→ TEKS SUMBER:
○ ○ ○ ○
Oleh : Muhamad Sarman
LIST BERITA – Dilema menjadi persoalan ketika eksekusi jaminan para penagih hutang, dihadapkan praktik penyitaan terhadap pelaku yang memiliki persoalan hutang menjadi polemik.
Eksekusi jaminan menjadi alasan Penegakan hukum atas jaminan pinjaman yang gagal bayar, merupakan praktik yang sah dan diakui dalam sistem hukum nasional. Meski prakteknya tetap melahirkan luka, (Dilansir dari Redaksi Satu).
Kepastian hukum eksekusi jaminan sebagai bentuk penghormatan terhadap suatu kontrak perjanjian hutang adalah pilar penting dalam menjaga kepercayaan ekonomi.
Namun demikian, ketika pelaksanaan eksekusi jaminan justru melahirkan luka sosial dan penderitaan kemanusiaan yang mendalam, maka praktik tersebut layak dikritisi secara serius.
Peristiwa yang dialami keluarga besar Bayu Poenjul menunjukkan bahwa eksekusi jaminan tidak selalu berhenti pada persoalan hukum semata.
Rumah yang dieksekusi bukan hanya aset yang tercantum dalam perjanjian, melainkan rumah tersebut sebagai ruang hidup, tempat kelahiran, dan simbol perjalanan sebuah keluarga lintas generasi.
Ketika rumah semacam itu dieksekusi secara terbuka dan seremonial, hukum hadir didepan mata, bukan sebagai pelindung.
Melainkan sebagai menjalankan aturan hukum yang terasa dingin dan berjarak dari rasa keadilan sosial.
Apalagi dalam praktiknya, melibatkan sejumlah institusi negara dan non-negara: lembaga pembiayaan atau perbankan.
Sebagai pemegang hak jaminan, pengadilan sebagai pemberi legitimasi, serta aparat negara sebagai pelaksana di lapangan.
Seluruh rangkaian ini bergerak dalam koridor peraturan yang berlaku. Namun pertanyaan mendasarnya adalah apakah prosedur yang sah secara hukum telah cukup untuk menjawab tuntutan keadilan yang hidup di tengah masyarakat.
Tajuk rencana ini berpandangan lain sebagai bentuk empati bahwa kegagalan membayar kewajiban tidak selalu lahir dari itikad buruk atau karakter debitur jelek.
Banyak warga yang jatuh dalam ketidakmampuan dan gagal bayar akibat krisis ekonomi, sakit berkepanjangan, bencana, dan atau runtuhnya usaha kecil.
○ ○ ○ ○
→ Entri penunjukan untuk teks dan elemen:

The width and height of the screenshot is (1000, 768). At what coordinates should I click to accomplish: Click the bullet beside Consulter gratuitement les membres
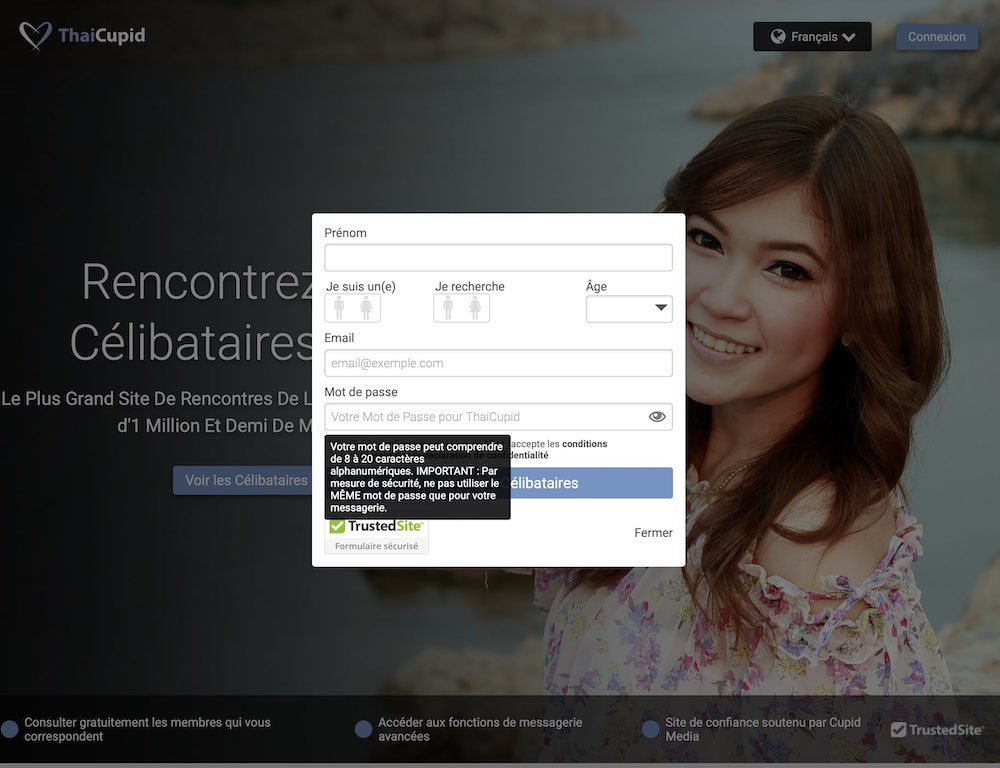pyautogui.click(x=10, y=729)
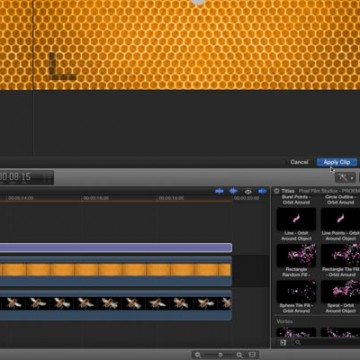This screenshot has height=360, width=360.
Task: Click the titles browser search icon
Action: point(298,342)
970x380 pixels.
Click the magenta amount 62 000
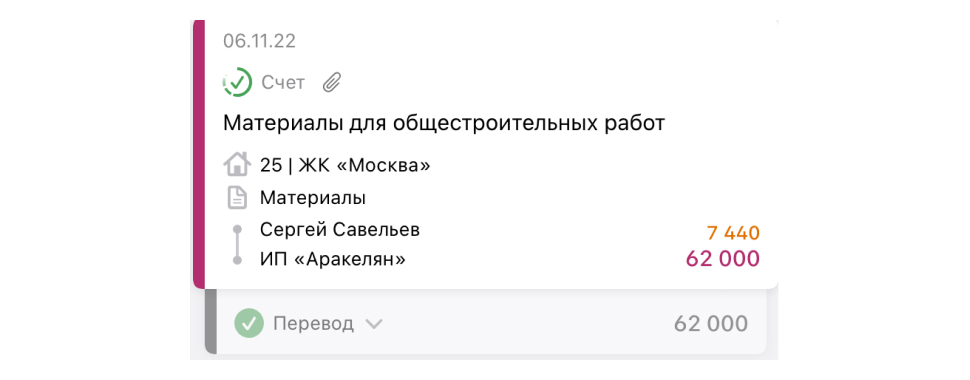[x=723, y=259]
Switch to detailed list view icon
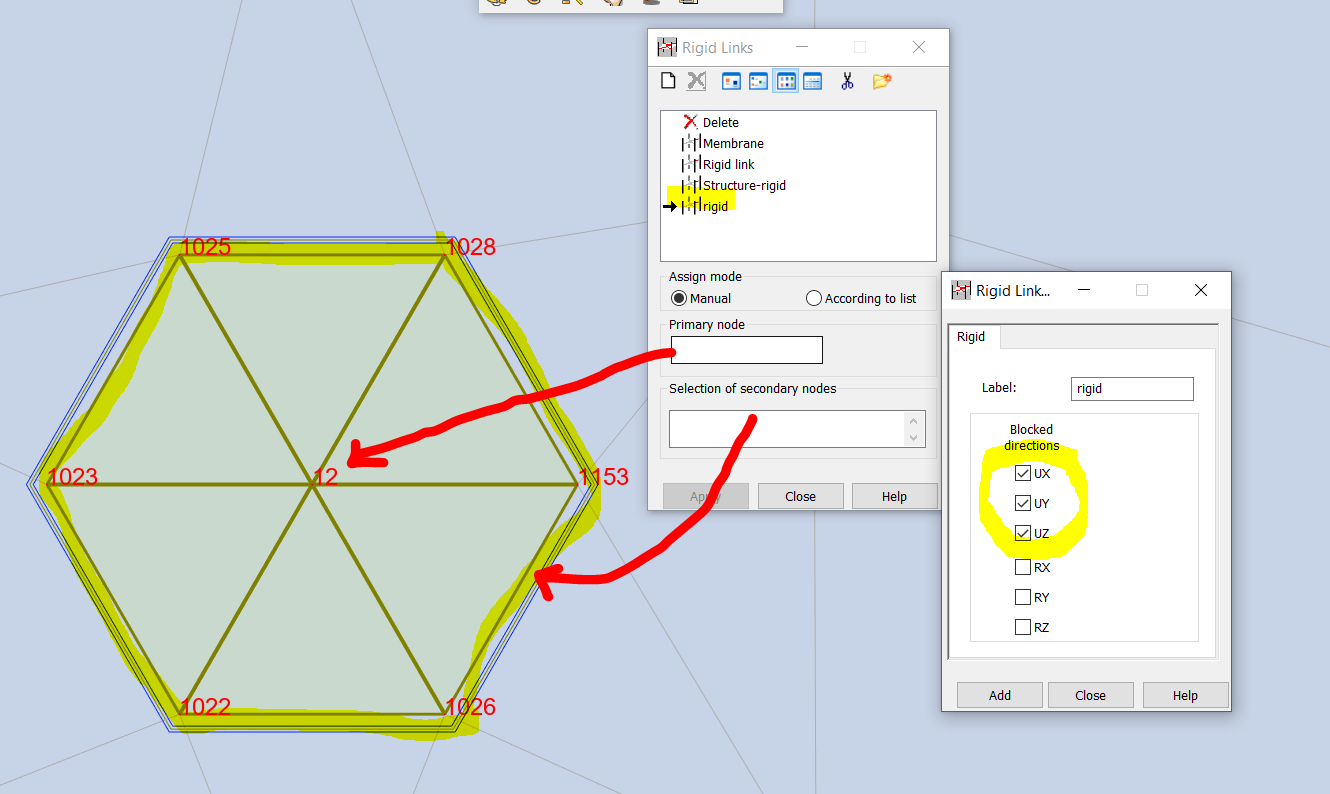Screen dimensions: 1330x794 pyautogui.click(x=812, y=80)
○ ○ ○ ○
→ YANG HARUS DILAKUKAN:
Bisakah Anda menulis kelanjutan tajuk tentang eksekusi jaminan utang di atas, mulai tepat setelah kalimat terakhirnya?

→ SEBAGAI TANGGAPAN:
Ketika faktor-faktor tersebut diabaikan dan eksekusi dipilih sebagai langkah paling utama, maka hukum berpotensi berubah menjadi alat penghukuman sosial yang berdampak luas.
Dampaknya tidak hanya dirasakan oleh pihak yang menandatangani perjanjian hutang, tetapi juga oleh sejumlah anggota keluarga yang sama sekali tidak terlibat dalam kontek keputusan finansial tersebut.
Orang tua menanggung rasa malu, anak-anak mewarisi trauma, dan keluarga kehilangan rasa aman.
Luka-luka ini tidak tercatat dalam berita acara, perjanjian hutang, tetapi potret nyata dalam kehidupan sosial.
Negara, dengan melalui kendaraan instrumen hukumnya, tidak seharusnya berhenti pada peran sebagai pengesah prosedurnya saja.
Negara juga memikul tanggung jawab moral untuk memastikan bahwa penegakan hukum tidak mengabaikan nilai kemanusiaan.
Demikian pula lembaga keuangan, yang sejatinya berdiri di atas asas kepercayaan, perlu menempatkan keberlanjutan sosial dan empati sebagai bagian dari kebijakan, bukan sekadar efisiensi neraca.
Eksekusi seharusnya menjadi jalan paling ujung, paling akhir setelah seluruh upaya persuasif, restrukturisasi, dan mediasi ditempuh secara sungguh-sungguh.
Pendekatan yang bermartabat dan manusiawi perlu dilembagakan agar hukum tidak sekadar menegakkan kepastian, tetapi juga memelihara keadilan.
Jika praktik eksekusi terus dijalankan tanpa sensitivitas sosial, maka yang akan lahir adalah ketertiban yang rapuh. Rakyat mungkin patuh karena takut.
Tetapi perlahan kehilangan kepercayaan terhadap keadilan itu sendiri. Dalam jangka panjang, kondisi ini justru berpotensi merusak legitimasi hukum dan negara.
Redaksi menegaskan bahwa hukum memang harus ditegakkan. Namun dalam negara yang beradab, penegakan hukum tidak boleh mengorbankan kemanusiaan.
Kepastian hukum dan rasa keadilan seharusnya berjalan seiring. Sebab ketika kemanusiaan ikut tergusur, maka yang dieksekusi bukan hanya jaminan, melainkan juga nurani bersama.